Nine Years in Neurology
When I was in medical school studying anatomy, the professor spent two weeks on the cerebral cortex, but only gave the brainstem three class sessions. At the time, I thought this was reasonable. The cerebral cortex handles thinking, language, and memory—it's complex. The brainstem is just a relay station where signals pass through.
After nine years in neurology, I know: the brainstem is not a relay station.
In 2016, I admitted a patient: male, 47 years old. That morning, he woke up unable to open his left eye, and he kept veering to the right when walking. The CT showed nothing wrong.

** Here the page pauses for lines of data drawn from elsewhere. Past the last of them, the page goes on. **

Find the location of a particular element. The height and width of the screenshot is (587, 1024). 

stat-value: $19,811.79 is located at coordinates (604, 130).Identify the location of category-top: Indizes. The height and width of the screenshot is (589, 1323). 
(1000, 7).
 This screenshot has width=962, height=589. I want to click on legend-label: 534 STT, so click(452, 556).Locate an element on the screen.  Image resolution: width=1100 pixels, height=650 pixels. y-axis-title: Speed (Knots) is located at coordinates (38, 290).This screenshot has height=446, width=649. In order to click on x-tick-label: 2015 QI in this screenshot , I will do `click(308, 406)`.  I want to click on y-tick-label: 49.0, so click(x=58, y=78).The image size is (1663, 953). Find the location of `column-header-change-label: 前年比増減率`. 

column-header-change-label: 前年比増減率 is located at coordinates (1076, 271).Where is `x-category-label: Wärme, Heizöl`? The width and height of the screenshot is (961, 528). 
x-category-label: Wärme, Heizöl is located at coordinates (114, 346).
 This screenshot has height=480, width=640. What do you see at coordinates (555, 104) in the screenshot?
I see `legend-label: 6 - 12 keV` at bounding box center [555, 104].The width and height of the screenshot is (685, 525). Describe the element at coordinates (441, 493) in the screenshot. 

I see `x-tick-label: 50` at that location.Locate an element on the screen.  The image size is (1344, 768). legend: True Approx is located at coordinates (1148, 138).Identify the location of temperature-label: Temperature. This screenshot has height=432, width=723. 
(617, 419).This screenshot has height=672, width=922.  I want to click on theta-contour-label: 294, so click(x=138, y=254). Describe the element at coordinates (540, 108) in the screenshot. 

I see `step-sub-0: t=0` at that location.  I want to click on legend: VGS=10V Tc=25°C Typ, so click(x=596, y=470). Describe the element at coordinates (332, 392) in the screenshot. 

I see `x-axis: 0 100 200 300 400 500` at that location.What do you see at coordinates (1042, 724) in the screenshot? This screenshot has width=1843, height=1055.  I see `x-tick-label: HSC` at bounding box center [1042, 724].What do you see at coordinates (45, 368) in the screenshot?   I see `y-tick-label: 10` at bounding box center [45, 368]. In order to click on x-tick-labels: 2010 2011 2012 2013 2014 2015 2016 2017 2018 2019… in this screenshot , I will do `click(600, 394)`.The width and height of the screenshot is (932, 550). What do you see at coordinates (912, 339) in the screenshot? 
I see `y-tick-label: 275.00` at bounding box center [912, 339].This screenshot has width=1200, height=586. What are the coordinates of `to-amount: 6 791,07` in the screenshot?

MRI revealed a brainstem infarction—the lesion was 8 millimeters in diameter. Eight millimeters. Smaller than a pinky fingernail. This man spent three weeks in the ICU.
An infarction of the same size in the frontal lobe might cause no symptoms at all. In the brainstem, it could cost you your life.
The brainstem volume is approximately 25-30 cubic centimeters. The entire brain is 1200-1400 cubic centimeters. The brainstem accounts for about 2%.
Packed into this 2% are: nuclei for 10 of the 12 cranial nerve pairs, the cardiovascular center, the respiratory center, the vomiting center, core nodes of the arousal system, and the mandatory pathways for all ascending and descending tracts.
If a certain area of the cerebral cortex is damaged, other areas might compensate. The brainstem has no compensation. Damage to the medullary respiratory center means a ventilator. Damage to the pontine micturition center means a catheter.
During ward rounds with my interns, I ask them how long the brainstem is. Most can't answer. The answer is 7-8 centimeters. From the midbrain to the junction of the medulla and spinal cord—that's how short it is.
Textbooks divide the brainstem into three segments: midbrain, pons, and medulla. Clear boundaries, beautiful diagrams.
In actual imaging interpretation: when a lesion straddles the junction of the pons and medulla, where do you localize it? Do you write pons or medulla? Some reports write "pontomedulary junction." On exams, writing this would cost you points. In clinical practice, it's very common.
Textbooks say the brainstem has a "reticular formation" that controls arousal and consciousness. It's drawn as a mesh of dotted lines. When I was in graduate school, I thought this was just a conceptual thing, a functional area without clear boundaries.
It's not. The reticular formation contains dozens of nuclei, each with its own name, each with specific coordinates. The locus coeruleus, the raphe nuclei, the pedunculopontine tegmental nucleus. Undergraduate textbooks just don't cover these. Even if they did, they wouldn't be on the exam.
In my second year of residency, I admitted a patient with hypersomnia—sleeping fourteen or fifteen hours and impossible to wake. After completing all the tests, we finally localized it to the reticular activating system in the brainstem tegmentum. At the time, I stared at those dotted lines in the textbook. Useless. I spent three days going through the literature before I figured it out.
Imaging diagnosis of brainstem lesions. CT is basically useless. The skull base artifact is too heavy, and the brainstem is in that location—on CT, it's just a blur.
Conventional 3.0T MRI, slice thickness 5 millimeters. The brainstem diameter is about 3 centimeters. Six slices and you're done scanning. A 2-millimeter lesion might fall right between two slices—volume averaging effect—invisible.
I've seen patients whose MRI came back normal, but clinically their symptoms were clearly a brainstem syndrome. Went to another hospital for thin-slice scanning, 1-millimeter slice thickness, and there was the lesion.
Tertiary hospitals generally do thin-slice scanning in radiology now. County-level hospitals not necessarily. The equipment has this capability, but scanning takes longer, and when there are many patients, they might not use it.
The doctors reading the scans also vary. Brainstem anatomy is complex—which nucleus damage corresponds to which symptoms requires memorizing too much. I've seen reports that say "abnormal signal in brainstem" with no further localization. Reports like that are of limited clinical help.
Time window for brainstem stroke. Textbooks say the thrombolysis time window for acute ischemic stroke is 4.5 hours. That's data from cerebral hemisphere studies. Data specifically for the brainstem is scarce.
The brainstem's blood supply mainly comes from the vertebrobasilar system. The hemodynamics of this system are different from the internal carotid system. Some brainstem infarctions are progressive—symptoms are mild in the first few hours, then worsen progressively.
A case that stayed with me:
This kind of progressive brainstem infarction—if you follow the standard time window, you might miss the intervention window. If you don't follow the standard, there's not enough evidence to support your decision. Many decisions are made in gray zones.
A graduate student I mentored asked me if the brainstem is good for publishing papers. I said it depends on what you want to publish. High-impact papers are hard—too few cases, can't do large-sample studies. Low-impact papers are easy—case reports, rare syndromes, one patient can make one paper.
He asked me if the brainstem is worth pursuing. I didn't answer directly. I asked him if he could read literature about a 7-centimeter structure without getting frustrated.